Image Flipper
Mirror any image horizontally or vertically — entirely in your browser.
Written by Golam Rabbani, Founder & Lead Engineer
How to use this image flipper
- Choose an image file from your device.
- Pick "Horizontal" to mirror left-to-right (great for selfies) or "Vertical" to mirror top-to-bottom.
- Press "Flip Image" to render the mirrored result onto a canvas.
- Preview the output and click "Download" to save the flipped file locally.
- Change the direction or pick another image to flip again.
About this image flipper
An image flipper mirrors a picture along its horizontal or vertical axis. A horizontal flip swaps left and right (so a face looking left now looks right); a vertical flip swaps top and bottom (turning the image upside down without changing its left-right orientation). Selfies often need a horizontal flip because phone front-cameras mirror the preview but save the un-mirrored image, so a flipped copy matches what the user saw.
This tool decodes the source image with createImageBitmap, creates a canvas at the original dimensions, applies a CSS-style scale(-1, 1) for horizontal or scale(1, -1) for vertical, draws the image, and exports the result. The flip is exact — no resampling, no quality loss, just a reordering of the pixels.
Everything runs locally in your browser. The image is decoded, flipped on a canvas, and re-encoded without any network request — your file never leaves the tab.
As a worked example, flipping a 1080 × 1080 px square portrait horizontally produces an identical-size file with the subject mirrored left-to-right. Flipping vertically produces the same file with the subject upside down. Both operations are lossless when the output format matches the input, because no resampling is required.
FAQ
- Are my images uploaded anywhere when I flip them?
- No, flipping happens entirely in your browser using the canvas API. The source image is decoded, flipped, and re-encoded locally without any network requests.
- What is the difference between a flip and a rotation?
- A horizontal flip mirrors the image (left becomes right) — it cannot be reproduced by any rotation. A 180° rotation does both axes at once and is equivalent to a horizontal flip followed by a vertical flip.
- Why do selfies often need to be flipped?

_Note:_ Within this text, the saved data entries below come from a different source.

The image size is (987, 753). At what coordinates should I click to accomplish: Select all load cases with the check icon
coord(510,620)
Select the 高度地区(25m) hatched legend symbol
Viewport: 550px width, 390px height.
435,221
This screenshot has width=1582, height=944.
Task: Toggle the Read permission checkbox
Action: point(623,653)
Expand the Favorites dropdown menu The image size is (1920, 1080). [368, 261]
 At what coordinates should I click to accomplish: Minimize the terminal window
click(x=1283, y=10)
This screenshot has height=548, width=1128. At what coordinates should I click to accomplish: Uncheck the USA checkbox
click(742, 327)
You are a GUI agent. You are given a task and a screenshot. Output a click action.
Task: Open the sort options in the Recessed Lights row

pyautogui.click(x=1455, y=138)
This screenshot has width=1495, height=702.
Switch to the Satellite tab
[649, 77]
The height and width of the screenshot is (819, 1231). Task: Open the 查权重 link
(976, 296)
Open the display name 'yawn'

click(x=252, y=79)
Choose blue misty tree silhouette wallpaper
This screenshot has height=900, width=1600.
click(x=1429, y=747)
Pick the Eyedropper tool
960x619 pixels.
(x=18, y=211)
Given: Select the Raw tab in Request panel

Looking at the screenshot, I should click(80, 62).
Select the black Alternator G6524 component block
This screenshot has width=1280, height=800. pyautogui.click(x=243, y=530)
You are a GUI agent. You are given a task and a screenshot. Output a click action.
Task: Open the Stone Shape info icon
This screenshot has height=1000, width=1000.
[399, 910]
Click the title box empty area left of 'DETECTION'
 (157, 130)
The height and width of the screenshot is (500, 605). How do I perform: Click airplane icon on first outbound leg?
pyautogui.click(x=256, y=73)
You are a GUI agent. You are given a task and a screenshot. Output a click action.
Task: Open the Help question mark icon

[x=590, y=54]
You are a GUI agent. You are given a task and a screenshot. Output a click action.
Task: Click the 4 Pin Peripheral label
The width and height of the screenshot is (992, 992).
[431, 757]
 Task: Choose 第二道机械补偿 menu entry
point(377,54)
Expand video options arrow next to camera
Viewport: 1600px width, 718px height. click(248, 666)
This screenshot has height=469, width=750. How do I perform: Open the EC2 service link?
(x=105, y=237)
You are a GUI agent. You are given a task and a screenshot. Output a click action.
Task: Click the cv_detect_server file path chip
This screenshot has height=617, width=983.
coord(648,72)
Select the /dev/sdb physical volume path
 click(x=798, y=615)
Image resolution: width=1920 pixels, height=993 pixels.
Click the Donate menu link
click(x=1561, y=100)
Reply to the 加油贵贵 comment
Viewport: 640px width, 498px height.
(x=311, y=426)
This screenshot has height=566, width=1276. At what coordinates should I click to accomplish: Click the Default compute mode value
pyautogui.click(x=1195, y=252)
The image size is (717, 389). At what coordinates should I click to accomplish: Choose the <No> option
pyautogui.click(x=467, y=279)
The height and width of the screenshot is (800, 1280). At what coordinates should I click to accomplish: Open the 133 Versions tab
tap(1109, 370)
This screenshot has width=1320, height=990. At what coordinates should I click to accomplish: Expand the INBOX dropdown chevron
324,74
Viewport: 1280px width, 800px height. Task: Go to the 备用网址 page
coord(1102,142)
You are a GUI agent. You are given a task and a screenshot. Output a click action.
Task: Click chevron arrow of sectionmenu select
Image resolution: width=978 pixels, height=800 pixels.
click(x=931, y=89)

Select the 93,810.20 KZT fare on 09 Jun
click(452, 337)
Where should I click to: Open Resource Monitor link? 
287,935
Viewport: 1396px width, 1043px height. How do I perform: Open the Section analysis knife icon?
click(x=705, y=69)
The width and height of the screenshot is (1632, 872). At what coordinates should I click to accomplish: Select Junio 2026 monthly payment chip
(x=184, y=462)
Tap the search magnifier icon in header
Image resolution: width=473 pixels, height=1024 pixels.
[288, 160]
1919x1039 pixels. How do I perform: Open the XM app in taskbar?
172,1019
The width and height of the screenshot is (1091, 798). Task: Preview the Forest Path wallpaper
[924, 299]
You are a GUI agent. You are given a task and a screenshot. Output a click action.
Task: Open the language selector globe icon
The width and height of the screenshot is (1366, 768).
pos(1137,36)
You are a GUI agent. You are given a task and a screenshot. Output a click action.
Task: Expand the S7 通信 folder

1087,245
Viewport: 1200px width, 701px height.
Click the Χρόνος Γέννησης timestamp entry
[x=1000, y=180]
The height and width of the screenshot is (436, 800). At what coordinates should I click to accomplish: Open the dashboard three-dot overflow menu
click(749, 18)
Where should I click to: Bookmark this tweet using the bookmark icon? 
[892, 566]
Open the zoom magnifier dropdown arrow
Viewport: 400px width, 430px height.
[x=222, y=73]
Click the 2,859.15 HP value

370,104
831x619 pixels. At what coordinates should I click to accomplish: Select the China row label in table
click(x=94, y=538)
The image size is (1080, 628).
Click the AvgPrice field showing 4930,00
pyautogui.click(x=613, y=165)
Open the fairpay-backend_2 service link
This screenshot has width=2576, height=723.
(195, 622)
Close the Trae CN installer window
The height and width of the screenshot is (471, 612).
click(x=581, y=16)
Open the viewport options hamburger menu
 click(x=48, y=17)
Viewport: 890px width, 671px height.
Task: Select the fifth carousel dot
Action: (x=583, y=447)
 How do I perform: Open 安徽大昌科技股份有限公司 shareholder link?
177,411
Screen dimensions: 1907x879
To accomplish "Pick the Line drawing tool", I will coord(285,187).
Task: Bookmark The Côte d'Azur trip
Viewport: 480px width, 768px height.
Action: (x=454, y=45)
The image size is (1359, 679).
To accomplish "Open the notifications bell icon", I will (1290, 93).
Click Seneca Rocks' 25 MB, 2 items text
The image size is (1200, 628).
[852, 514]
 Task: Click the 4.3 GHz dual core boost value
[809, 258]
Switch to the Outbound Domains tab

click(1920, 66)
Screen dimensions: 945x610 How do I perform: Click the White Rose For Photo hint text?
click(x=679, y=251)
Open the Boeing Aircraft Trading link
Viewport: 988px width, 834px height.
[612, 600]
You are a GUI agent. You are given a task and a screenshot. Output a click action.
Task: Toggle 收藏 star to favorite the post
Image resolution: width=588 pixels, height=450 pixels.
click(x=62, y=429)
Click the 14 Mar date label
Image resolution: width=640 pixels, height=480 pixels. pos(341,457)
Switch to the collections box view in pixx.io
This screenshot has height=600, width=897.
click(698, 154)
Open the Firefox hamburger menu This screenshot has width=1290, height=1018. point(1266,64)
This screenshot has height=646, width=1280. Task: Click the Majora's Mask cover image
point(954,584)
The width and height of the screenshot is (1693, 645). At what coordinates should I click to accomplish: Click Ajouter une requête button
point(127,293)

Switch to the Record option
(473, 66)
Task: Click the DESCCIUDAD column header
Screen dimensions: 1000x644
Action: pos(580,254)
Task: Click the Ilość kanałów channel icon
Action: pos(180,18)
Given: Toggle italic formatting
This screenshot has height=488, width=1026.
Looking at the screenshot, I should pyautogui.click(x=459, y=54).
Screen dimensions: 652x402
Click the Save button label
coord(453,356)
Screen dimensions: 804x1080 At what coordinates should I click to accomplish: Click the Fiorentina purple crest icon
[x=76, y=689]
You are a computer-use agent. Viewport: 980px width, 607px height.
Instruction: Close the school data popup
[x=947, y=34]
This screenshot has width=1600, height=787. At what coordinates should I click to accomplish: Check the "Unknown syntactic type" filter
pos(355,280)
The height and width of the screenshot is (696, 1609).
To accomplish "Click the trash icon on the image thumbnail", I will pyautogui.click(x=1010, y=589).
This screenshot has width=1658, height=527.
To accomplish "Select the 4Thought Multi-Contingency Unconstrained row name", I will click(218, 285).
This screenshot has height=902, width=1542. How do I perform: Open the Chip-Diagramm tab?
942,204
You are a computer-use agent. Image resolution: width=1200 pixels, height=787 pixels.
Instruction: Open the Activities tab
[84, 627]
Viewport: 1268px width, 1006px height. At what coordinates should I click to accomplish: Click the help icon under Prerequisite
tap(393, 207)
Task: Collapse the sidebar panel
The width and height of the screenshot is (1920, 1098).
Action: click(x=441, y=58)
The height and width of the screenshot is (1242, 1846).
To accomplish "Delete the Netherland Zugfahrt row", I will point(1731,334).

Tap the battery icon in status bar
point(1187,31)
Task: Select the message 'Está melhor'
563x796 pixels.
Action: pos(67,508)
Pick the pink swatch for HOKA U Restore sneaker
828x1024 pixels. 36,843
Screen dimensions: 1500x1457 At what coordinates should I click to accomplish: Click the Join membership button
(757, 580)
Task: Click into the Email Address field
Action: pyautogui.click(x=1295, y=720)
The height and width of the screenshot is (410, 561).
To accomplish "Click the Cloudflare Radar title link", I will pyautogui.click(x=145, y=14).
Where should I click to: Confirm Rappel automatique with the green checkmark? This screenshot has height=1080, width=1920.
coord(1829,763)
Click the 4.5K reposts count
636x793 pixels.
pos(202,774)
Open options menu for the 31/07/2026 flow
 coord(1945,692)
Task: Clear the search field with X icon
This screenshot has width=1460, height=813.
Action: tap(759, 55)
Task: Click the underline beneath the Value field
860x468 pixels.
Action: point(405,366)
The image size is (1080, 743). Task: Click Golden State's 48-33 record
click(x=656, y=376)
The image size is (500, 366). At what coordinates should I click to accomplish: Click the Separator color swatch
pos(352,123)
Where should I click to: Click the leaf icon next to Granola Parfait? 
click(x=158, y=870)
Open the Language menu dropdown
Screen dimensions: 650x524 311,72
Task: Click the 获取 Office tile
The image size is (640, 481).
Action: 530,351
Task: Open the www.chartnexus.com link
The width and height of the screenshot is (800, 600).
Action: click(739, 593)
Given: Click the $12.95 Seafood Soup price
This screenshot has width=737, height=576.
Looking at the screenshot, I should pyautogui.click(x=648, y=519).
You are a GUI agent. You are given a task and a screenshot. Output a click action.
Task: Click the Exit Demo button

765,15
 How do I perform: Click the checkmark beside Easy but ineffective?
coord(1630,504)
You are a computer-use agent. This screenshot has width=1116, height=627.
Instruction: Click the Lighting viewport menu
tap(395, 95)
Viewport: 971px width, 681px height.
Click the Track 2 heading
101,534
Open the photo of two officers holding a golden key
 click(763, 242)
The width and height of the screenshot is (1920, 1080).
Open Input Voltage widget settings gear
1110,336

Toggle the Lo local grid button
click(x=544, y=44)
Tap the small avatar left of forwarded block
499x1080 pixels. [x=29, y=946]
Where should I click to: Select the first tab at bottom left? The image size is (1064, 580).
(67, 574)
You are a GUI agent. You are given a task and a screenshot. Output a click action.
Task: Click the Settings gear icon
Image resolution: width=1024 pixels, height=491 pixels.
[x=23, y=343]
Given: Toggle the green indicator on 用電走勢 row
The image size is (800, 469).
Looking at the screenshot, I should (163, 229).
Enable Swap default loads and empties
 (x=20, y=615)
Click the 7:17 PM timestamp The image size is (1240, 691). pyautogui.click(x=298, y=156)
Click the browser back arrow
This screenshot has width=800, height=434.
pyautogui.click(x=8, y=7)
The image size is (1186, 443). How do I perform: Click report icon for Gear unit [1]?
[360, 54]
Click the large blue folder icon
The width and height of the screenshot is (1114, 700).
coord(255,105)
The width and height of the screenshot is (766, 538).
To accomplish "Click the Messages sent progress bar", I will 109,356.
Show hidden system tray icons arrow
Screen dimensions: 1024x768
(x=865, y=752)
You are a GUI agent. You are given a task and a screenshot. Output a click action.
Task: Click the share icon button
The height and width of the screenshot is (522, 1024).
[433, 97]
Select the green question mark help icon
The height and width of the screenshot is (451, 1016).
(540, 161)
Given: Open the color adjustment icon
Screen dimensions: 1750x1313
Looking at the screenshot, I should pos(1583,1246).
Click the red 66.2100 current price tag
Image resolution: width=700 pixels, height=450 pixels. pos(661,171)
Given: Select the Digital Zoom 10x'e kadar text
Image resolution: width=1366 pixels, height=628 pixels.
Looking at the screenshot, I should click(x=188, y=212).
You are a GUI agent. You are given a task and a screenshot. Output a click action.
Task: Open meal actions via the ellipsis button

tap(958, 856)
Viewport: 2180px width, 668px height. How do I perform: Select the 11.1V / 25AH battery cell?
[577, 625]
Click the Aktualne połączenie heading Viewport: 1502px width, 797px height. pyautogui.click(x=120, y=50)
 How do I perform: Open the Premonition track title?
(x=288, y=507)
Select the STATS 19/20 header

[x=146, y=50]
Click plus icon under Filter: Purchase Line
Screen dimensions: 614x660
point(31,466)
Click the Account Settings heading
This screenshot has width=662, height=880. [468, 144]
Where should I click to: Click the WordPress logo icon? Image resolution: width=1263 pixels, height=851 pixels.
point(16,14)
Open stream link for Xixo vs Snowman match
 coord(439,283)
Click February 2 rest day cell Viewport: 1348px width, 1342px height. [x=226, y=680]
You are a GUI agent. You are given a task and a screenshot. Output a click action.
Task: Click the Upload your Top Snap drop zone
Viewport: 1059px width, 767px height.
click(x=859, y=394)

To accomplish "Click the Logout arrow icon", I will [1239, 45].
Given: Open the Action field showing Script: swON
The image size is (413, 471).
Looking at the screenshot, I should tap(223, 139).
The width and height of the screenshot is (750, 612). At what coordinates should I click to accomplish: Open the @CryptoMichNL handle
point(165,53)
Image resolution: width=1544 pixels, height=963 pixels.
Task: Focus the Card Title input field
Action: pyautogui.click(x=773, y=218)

- Phone front cameras mirror the preview so the image looks natural while you compose it, but most save the un-mirrored capture. Flipping horizontally restores the mirrored look the photographer saw in the viewfinder.
- Does flipping reduce image quality?
- No. A flip just reorders the same pixels — there is no resampling, blurring, or quality loss as long as the output format matches the input.
- Can I flip both axes at once?
- Run the tool twice: flip horizontally first, then run the result through again with vertical selected. The combined operation is equivalent to a 180° rotation.